Ida Storm Jansen, an administrator in Copenhagen International School, says about 10 students are allowed per classroom. It's an international school but all such schools have to follow their countries' health advice.
"I had a great conversation with a four year old. He said we used to sit on the carpet and now we sit on the tape marks," she says.
The system of isolating these small groups of children is more practical than only relying on social distancing, she suggests.
"Frankly it's impossible. When they play, of course they forget," she says.
But with constant hand washing and minimal contact with any other group, she says there is an effective system - and children have adapted to it very quickly.
Ms Jansen says fears of a "big backlash from parents" over re-opening didn't materialise - and children were relieved to be back with their friends.
No 'business as usual'
When some schools opened in Germany last month, the detail of planning went down to individual seating plans.
Shaun Roberts, principal of the Cologne International School, says there is a fixed place for each student - so that if someone is found with the virus, the contact tracers will know exactly who was sitting nearest.

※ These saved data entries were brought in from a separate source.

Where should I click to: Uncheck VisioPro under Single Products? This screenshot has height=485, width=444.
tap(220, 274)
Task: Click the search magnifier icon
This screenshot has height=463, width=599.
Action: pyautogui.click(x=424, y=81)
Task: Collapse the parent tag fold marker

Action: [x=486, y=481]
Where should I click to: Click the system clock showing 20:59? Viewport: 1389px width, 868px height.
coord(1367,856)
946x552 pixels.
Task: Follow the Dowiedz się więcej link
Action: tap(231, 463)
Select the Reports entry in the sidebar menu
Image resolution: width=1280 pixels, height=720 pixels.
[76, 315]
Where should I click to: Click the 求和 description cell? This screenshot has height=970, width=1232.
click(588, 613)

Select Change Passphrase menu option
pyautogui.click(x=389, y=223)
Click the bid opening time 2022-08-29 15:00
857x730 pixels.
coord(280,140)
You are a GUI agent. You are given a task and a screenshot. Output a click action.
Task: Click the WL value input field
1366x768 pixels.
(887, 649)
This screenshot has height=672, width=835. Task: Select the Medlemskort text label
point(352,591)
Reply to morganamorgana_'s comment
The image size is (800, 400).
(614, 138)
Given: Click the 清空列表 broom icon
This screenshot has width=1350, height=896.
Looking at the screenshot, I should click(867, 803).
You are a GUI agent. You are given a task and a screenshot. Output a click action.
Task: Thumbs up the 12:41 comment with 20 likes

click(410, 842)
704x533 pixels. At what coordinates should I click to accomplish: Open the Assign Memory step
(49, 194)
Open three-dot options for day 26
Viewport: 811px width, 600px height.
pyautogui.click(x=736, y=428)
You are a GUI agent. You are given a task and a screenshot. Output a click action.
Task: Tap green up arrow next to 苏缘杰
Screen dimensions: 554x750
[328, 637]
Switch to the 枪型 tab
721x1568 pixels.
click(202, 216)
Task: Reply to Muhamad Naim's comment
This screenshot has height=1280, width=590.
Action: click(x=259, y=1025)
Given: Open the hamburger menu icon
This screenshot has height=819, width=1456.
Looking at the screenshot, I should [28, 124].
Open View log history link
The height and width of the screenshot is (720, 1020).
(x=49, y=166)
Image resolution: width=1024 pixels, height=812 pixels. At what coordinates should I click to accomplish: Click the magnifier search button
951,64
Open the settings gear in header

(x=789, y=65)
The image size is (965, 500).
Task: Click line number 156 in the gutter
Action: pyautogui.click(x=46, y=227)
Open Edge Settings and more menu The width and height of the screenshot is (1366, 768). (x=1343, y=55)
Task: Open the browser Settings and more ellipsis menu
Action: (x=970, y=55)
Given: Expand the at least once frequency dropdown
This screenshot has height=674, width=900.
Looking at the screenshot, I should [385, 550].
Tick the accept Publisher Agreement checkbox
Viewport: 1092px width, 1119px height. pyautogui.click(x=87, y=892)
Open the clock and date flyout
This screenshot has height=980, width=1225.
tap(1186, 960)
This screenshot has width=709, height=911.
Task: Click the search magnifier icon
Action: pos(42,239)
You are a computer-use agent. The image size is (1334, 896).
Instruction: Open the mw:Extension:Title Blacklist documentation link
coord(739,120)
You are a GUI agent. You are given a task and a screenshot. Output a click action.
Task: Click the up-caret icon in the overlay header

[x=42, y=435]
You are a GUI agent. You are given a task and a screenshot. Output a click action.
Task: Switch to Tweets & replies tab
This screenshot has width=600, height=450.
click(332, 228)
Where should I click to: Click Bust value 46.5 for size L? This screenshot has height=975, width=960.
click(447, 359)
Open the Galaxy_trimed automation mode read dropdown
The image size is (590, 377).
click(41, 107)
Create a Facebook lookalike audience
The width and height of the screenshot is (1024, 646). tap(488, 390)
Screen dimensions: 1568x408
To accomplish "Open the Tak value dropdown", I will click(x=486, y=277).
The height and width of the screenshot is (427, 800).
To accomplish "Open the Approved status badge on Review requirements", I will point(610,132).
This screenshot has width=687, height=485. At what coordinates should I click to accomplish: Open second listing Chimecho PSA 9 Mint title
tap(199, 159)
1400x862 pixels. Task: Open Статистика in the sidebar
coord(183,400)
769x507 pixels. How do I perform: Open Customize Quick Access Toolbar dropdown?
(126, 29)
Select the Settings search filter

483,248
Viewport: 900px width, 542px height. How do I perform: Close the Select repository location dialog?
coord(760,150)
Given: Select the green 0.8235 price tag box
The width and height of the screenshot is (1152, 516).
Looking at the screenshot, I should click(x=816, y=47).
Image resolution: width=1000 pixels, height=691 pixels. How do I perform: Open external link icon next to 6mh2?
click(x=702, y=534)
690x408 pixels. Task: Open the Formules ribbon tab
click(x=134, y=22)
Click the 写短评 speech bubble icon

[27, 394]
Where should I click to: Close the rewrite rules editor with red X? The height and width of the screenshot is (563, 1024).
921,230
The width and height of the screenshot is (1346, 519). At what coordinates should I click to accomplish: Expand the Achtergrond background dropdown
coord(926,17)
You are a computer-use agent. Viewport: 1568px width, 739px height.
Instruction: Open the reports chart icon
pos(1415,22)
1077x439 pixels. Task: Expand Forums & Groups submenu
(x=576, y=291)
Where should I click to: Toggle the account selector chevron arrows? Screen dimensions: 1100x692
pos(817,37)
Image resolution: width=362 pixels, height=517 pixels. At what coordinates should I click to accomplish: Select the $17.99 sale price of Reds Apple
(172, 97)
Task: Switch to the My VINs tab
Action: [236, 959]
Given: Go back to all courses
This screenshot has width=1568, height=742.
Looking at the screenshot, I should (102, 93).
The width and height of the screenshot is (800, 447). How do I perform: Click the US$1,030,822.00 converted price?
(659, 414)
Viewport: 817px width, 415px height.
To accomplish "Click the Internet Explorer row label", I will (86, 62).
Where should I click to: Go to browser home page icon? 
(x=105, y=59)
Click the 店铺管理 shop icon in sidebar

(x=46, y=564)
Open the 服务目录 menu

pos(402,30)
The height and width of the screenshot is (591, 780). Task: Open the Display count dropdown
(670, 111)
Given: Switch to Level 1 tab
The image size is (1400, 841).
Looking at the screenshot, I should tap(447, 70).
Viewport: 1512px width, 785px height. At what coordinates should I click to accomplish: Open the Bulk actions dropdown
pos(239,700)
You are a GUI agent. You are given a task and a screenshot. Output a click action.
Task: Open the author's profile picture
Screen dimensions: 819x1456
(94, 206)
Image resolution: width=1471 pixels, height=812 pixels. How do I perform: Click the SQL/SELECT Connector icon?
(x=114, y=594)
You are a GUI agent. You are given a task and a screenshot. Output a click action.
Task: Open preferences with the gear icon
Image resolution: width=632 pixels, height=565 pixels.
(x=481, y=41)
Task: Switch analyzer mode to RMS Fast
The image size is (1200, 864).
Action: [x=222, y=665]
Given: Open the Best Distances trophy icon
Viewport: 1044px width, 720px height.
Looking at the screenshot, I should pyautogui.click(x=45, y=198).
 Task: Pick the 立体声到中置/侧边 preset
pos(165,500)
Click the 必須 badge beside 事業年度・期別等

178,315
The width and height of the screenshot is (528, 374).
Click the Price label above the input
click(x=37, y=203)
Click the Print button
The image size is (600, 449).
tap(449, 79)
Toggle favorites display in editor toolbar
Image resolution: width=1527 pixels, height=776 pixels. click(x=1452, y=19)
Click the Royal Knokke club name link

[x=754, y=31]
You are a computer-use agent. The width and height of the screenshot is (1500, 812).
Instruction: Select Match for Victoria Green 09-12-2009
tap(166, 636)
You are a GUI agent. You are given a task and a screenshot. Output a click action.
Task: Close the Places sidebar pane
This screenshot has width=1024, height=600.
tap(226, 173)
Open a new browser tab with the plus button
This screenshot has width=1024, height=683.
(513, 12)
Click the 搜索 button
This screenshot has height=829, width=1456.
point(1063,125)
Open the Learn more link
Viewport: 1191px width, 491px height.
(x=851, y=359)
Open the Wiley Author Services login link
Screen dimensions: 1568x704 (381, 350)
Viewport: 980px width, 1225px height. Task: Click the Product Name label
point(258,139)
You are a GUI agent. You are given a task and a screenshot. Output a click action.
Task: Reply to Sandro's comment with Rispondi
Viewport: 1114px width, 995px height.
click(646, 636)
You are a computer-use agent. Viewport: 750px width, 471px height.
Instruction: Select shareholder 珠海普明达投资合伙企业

In Germany, it's the oldest year groups which have gone back first. The top class is revising for the Abitur, the German equivalent of A-levels, which have not been cancelled.
Exam halls are one of the few locations which lend themselves to social distancing.
There is a one-way system in the corridors to minimise contact, break times are staggered, there is a strict cleaning regime - and face masks are worn in common areas.
"People do what they have to do without making a fuss," says Mr Roberts. But it isn't "business as usual".
The school days are shorter and mixed with online lessons, so different year groups can share classrooms which might now only hold 10 pupils.
And there are staff and pupils who are staying at home because of their health issues or because of concerns about someone in their family.
"The great unspoken", he says is that schools might have re-opened, but there are limits to what can be provided.
France and The Netherlands will be the next to open schools next week - with strong opinions for and against returning. And plans for schools in the UK will become clearer in the next few days.
Mr Roberts in Cologne describes it as a "journey back to normality", which will continue long beyond the summer break and into the autumn.
It might only be beginning - but he says, it has to start somewhere.